Customs, Excise and Gold Tribunal – Delhi
Tirupati Lpg Industries Ltd. vs Commissioner Of C. Ex. on 9 November, 2006
Bench: S Kang, Vice-, N T C.N.B.


ORDER

C.N.B. Nair, Member (T)

1. Notification No. 50/2003-C.E., dated 10-6-2003, as amended from time to time, exempted goods specified and cleared from a unit located in the industrial growth centre or industrial infrastructure development centre etc. etc. The exemption was available only to new industrial units which have commenced commercial production on or after 7-1-2003 or industrial units existing before 7-1-2003 but which have undertaken substantial expansion by way of increase in installed capacity by not less than 25% on or after 7-1-2003.

2. The appellant in the present case claimed the exemption notification in regard to LPG cylinders and ACSR conductors.

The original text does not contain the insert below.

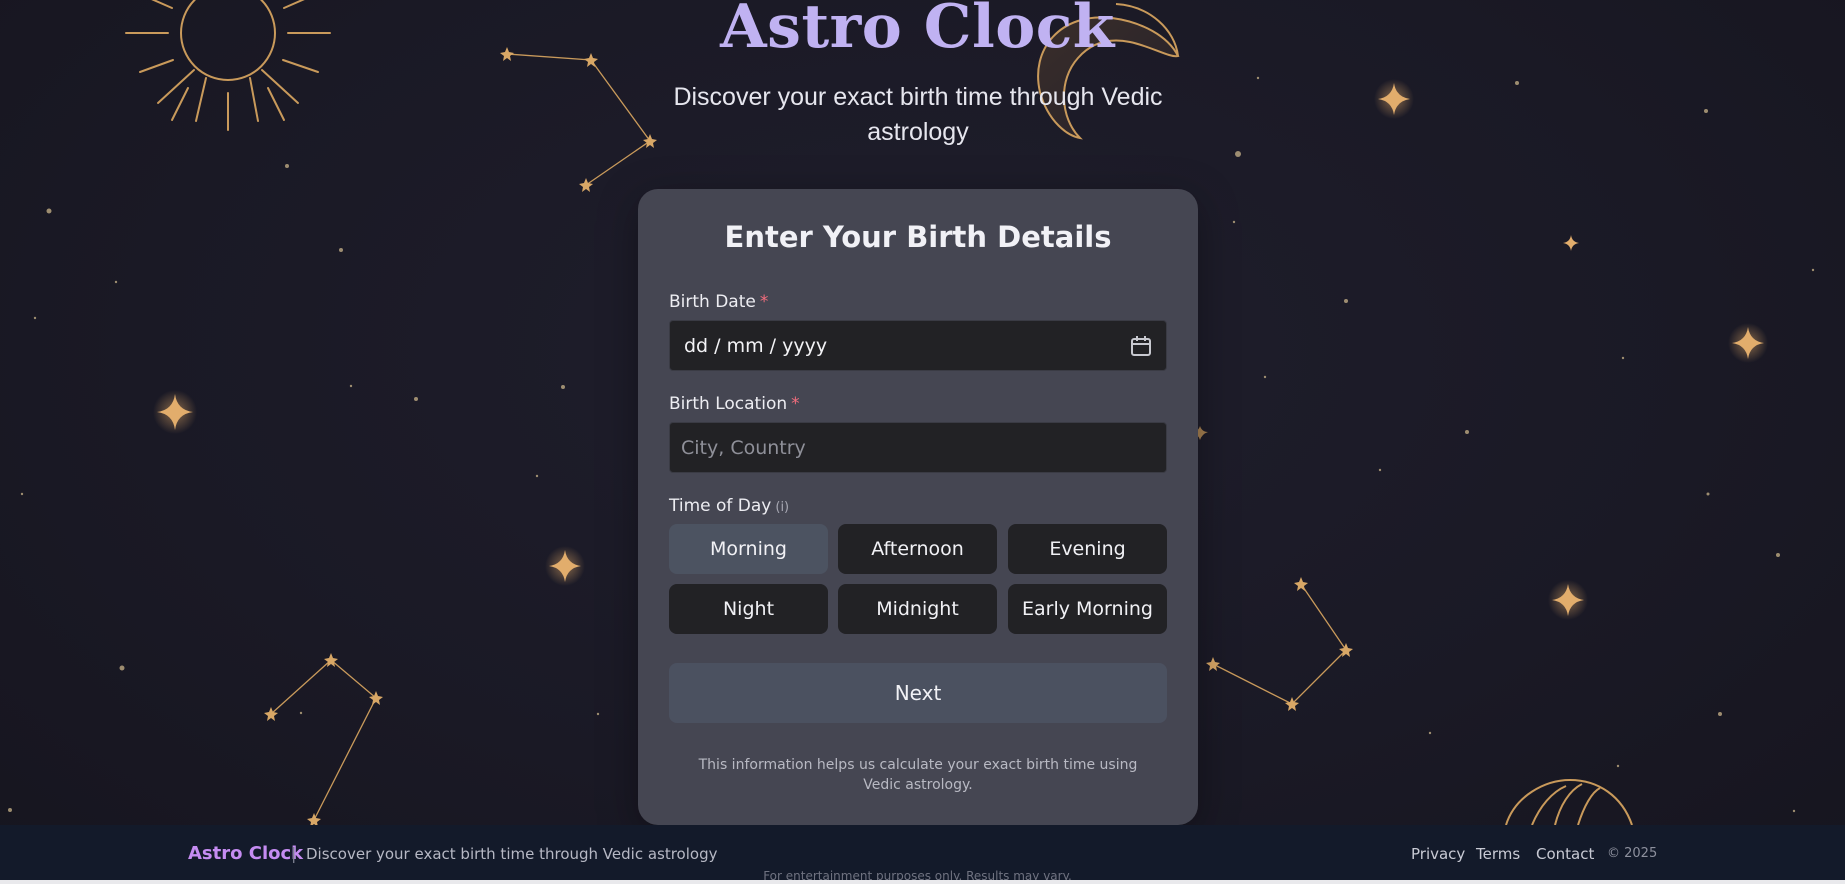 Image resolution: width=1845 pixels, height=884 pixels. What do you see at coordinates (1088, 549) in the screenshot?
I see `time-option-evening: Evening` at bounding box center [1088, 549].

Under the impugned order that claim remains rejected mainly on the ground that the expression “unit” in the notification meant “factory” and that the appellant did not qualify for the exemption when their production is measured as from a factory.

3. The contention of the ld. Counsel for the appellant is that the Commissioner is in error in equating ‘unit’ with industry/factory inasmuch as it is well settled Devidayal Electronics & Wires Ltd. v. Union of India that unit only means plant and building used exclusively for the manufacture of the goods in question. The ld. Counsel has also referred to the judgment of the Supreme Court in the case, of CCE v. Himalayan Co-op. Milk Products Union Ltd. and submitted that the view taken by the Bombay High Court in the case of Devidayal Electronics remains upheld by the Supreme Court.

4. In the light of the aforesaid judgments, the view taken by the Commissioner cannot prevail.

5. Another objection taken by the Commissioner, in regard to the exemption for ACSR conductors, is that the appellant had started production and clearance before 7-1-2003 and, therefore, they could not be treated as a new unit. The records of the case show that the production before 7-1-2003 was very small and was arising from trial production and not commercial production. As already noted, the exemption notification specifically mentioned “comments their commercial production”. It is, thus, clear from the terms of the notification itself that what is contemplated in the notification is ‘commercial production’ and not trial production. Accordingly, the view of the Commissioner that the appellant’s ACSR production was not from a new unit also cannot find acceptance.

6. The impugned order also notes certain changes in names in support of the denial of exemption. This would not also appear to be justified inasmuch as the khashra numbers mentioned in the notification are the sites where the appellant’s factory is located.

7. In the result, prima facie, the order of the Commissioner is not sustainable. The stay applications are allowed and recovery stayed till the disposal of the appeals.